DETROIT – A Michigan doctor accused of sexually abusing gymnasts was sued Tuesday by 18 women and girls, the latest legal action over alleged assaults, mostly at his clinic at Michigan State University.
The lawsuit against Dr. Larry Nassar, Michigan State, USA Gymnastics and a Lansing-area gymnastics club was filed in federal court in western Michigan. It makes claims of civil rights violations, discrimination and negligence.
The Associated Press usually doesn’t name people who allege sexual abuse, but one of the plaintiffs, Rachael Denhollander, 32, of Louisville, Kentucky, talked publicly about the lawsuit. She said she was assaulted by Nassar while seeing him for wrist and back injuries at age 15 in 2000.

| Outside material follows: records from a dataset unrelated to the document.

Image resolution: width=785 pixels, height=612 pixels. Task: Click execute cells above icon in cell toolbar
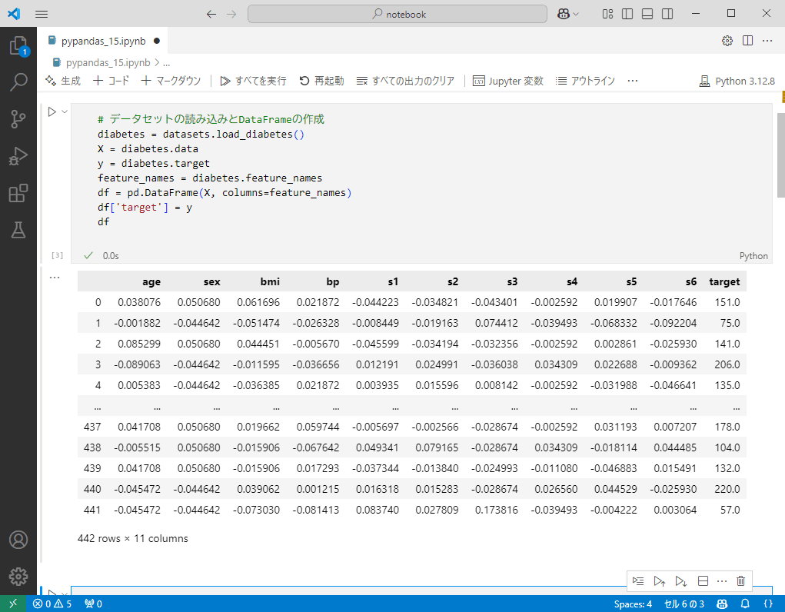click(659, 581)
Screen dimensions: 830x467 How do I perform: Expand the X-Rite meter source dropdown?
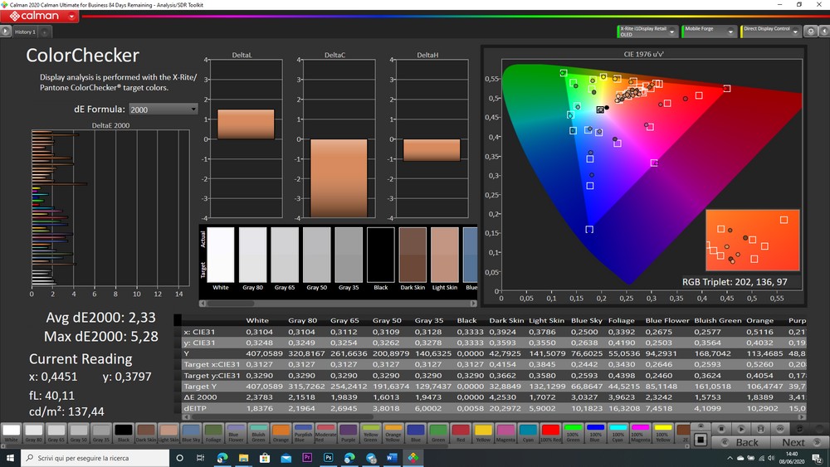pos(671,32)

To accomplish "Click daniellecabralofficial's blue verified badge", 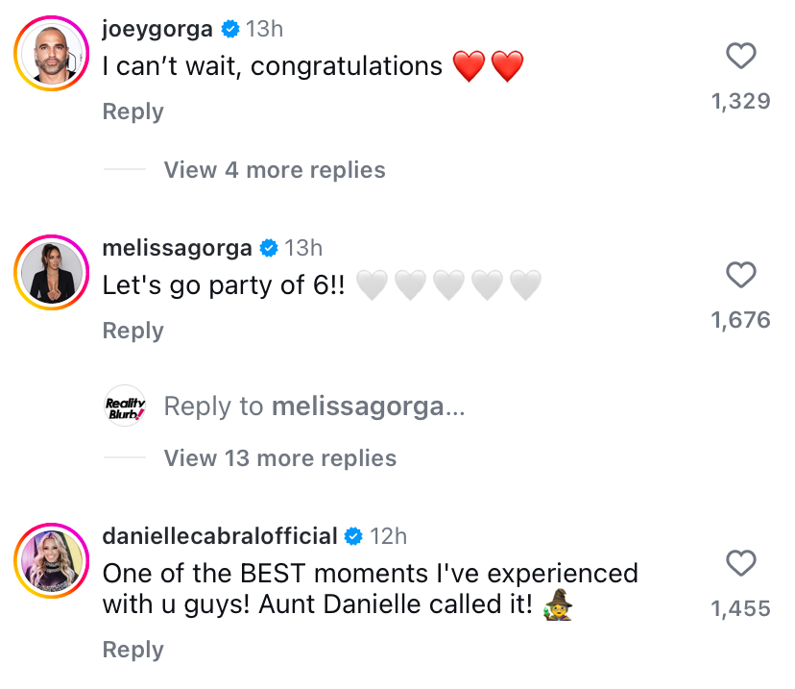I will coord(353,536).
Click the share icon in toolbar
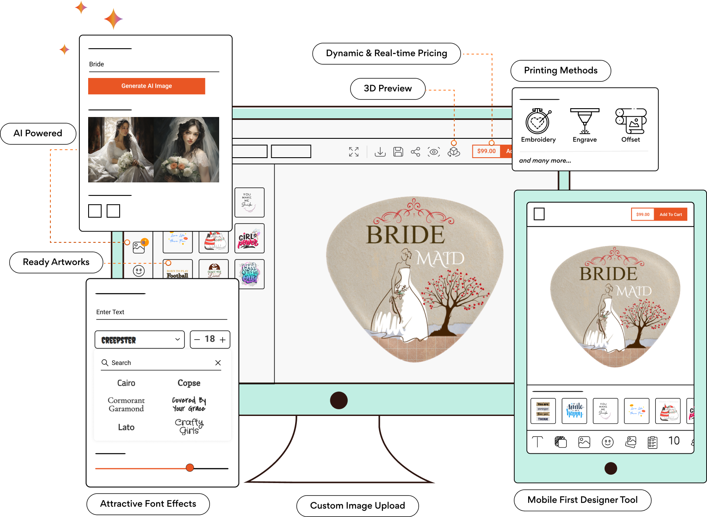Screen dimensions: 707x517 tap(416, 152)
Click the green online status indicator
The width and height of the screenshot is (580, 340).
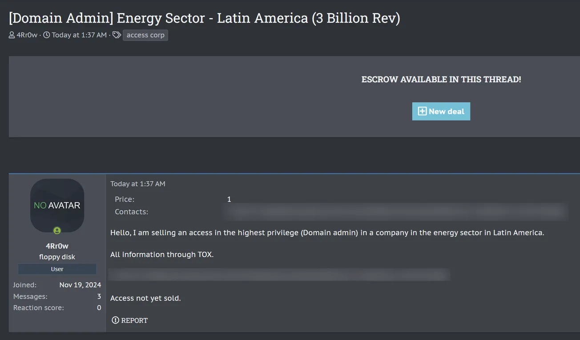[x=57, y=231]
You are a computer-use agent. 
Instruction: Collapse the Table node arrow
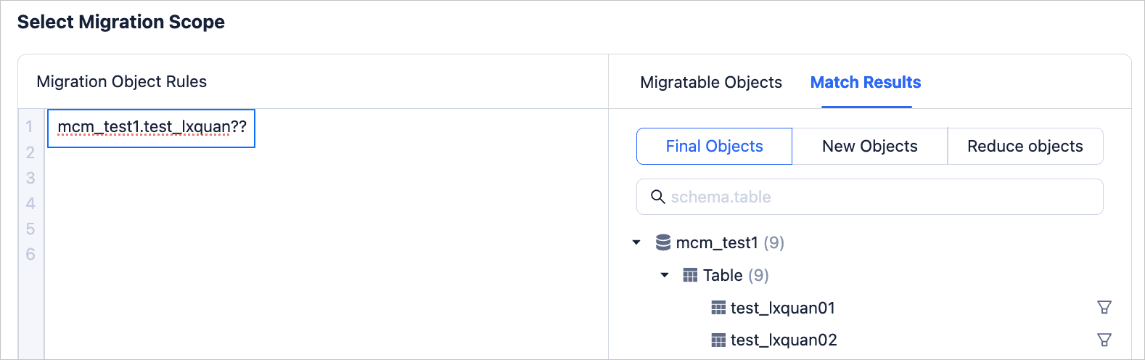[665, 275]
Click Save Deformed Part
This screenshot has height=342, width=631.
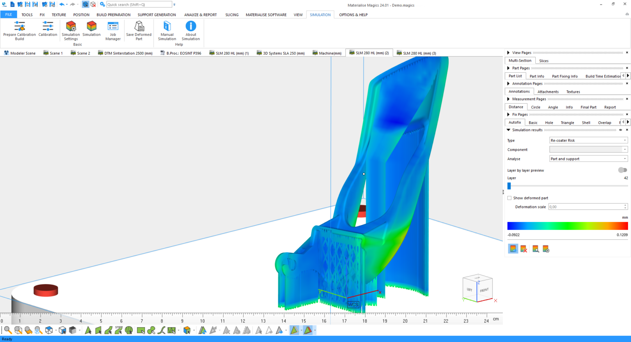pyautogui.click(x=138, y=30)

Denhollander, who was a gymnast, said she didn’t file a complaint at the time because she believed her “voice would not be heard.” She said Nassar was held in high esteem at Michigan State and was also affiliated with USA Gymnastics.

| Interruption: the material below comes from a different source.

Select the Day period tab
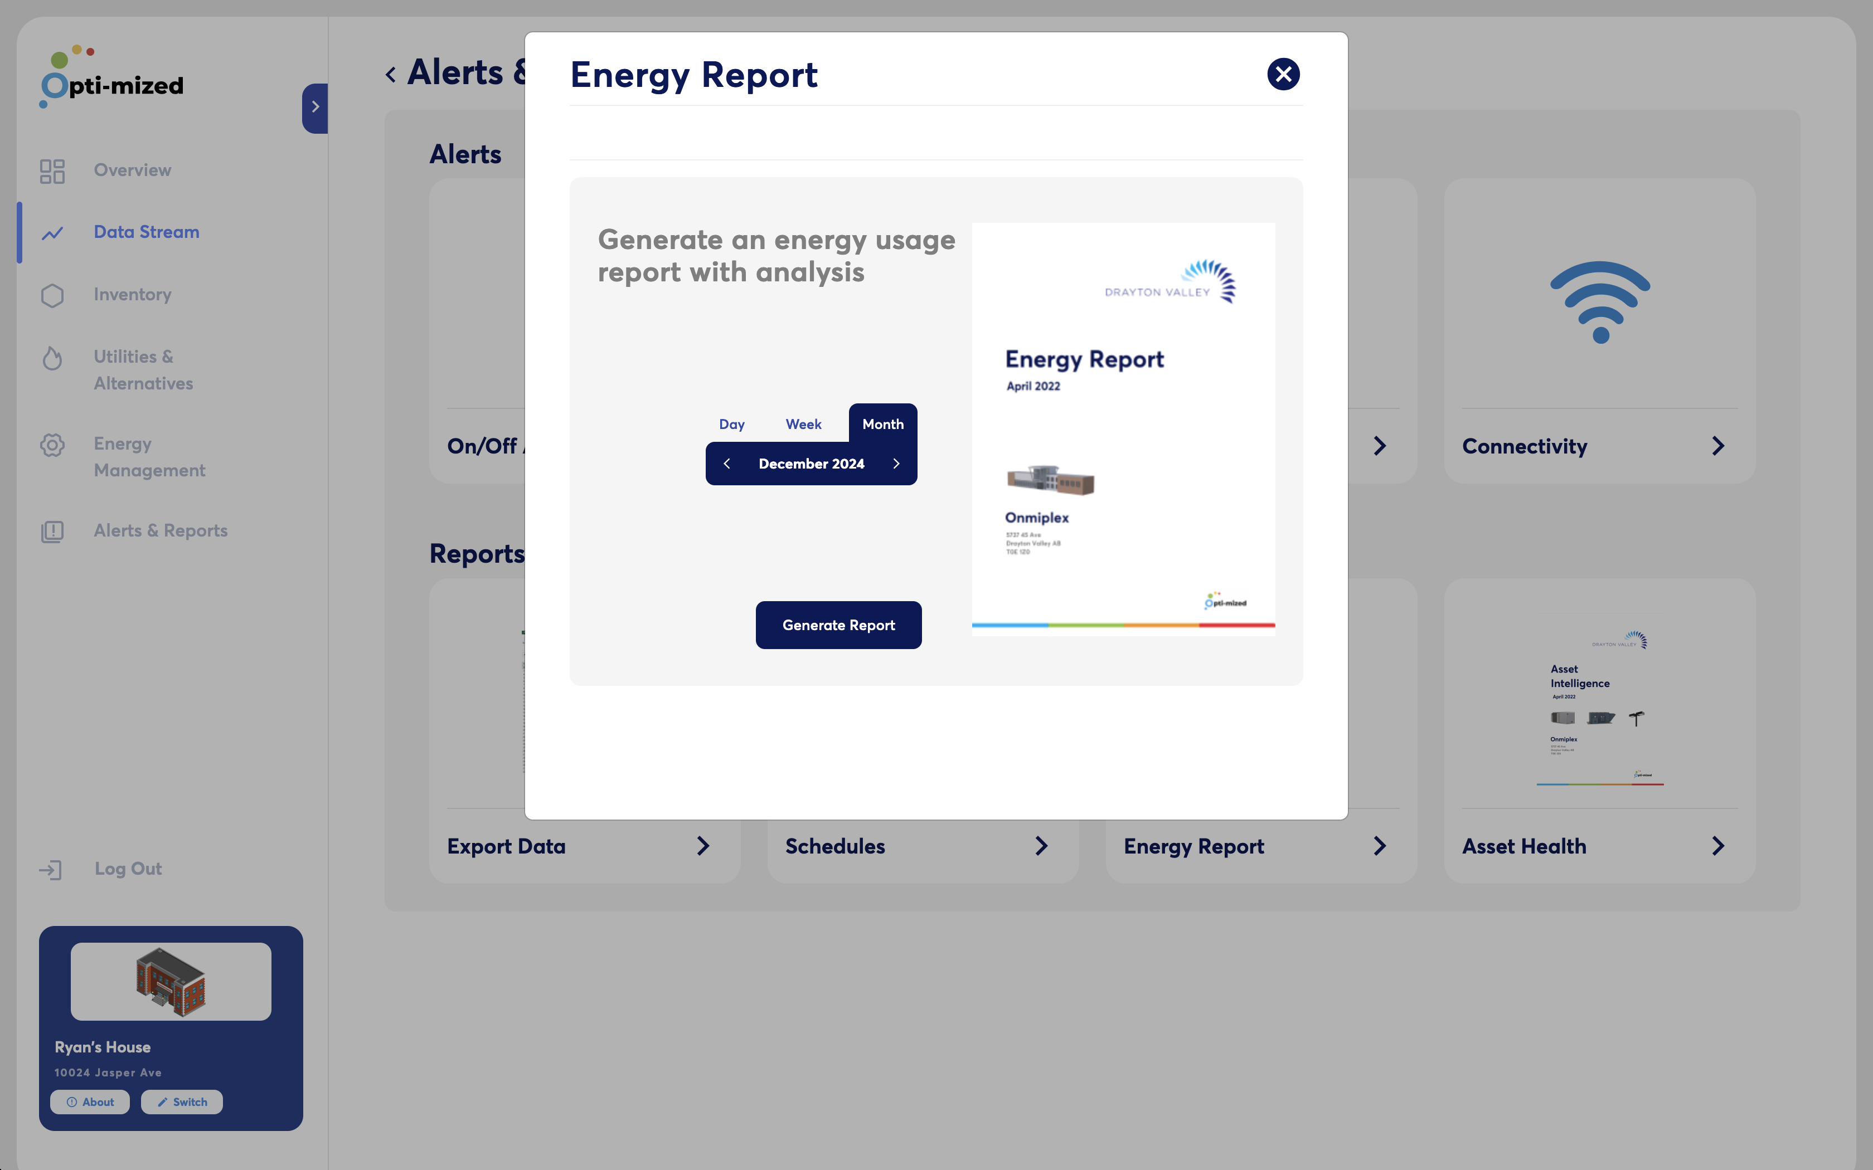Viewport: 1873px width, 1170px height. tap(731, 424)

The abuse alleged by the 18 women and girls occurred over 20 years. They ranged in age from 9 to 29 at the time.
Most were minors “cloaked with innocence and trust of their youth,” attorney Stephen Drew told reporters.
In 1999 and 2000, a Michigan State runner and a softball player complained to the university’s sports medicine staff that Nassar had molested them with his hands, but no investigations were conducted, according to the lawsuit.
Nassar now faces at least five civil lawsuits. Through lawyers, he’s denied the allegations. He hasn’t been charged with any crimes related to his work at Michigan State, although he’s charged with sexually assaulting a girl at his Holt, Michigan, home.
Separately, Nassar is charged in federal court with possessing child pornography. He’s being held in jail without bond.
Michigan State said it won’t comment on specific allegations in the latest lawsuit. It said campus police investigated a complaint against Nassar in 2014 but no charges were filed. The school said it received no other complaints until last August.
Nassar was subsequently fired for not complying with employment requirements put in place after the 2014 complaint. Michigan State hasn’t elaborated.
Campus police still are investigating Nassar with state and federal authorities. Outside lawyers also are advising the university on an internal review of his work.
Indianapolis-based USA Gymnastics said it cut ties with Nassar in 2015 when it first heard allegations about the doctor.
“We find it appalling that anyone would exploit a young athlete or child in this manner,” the organization said in a statement.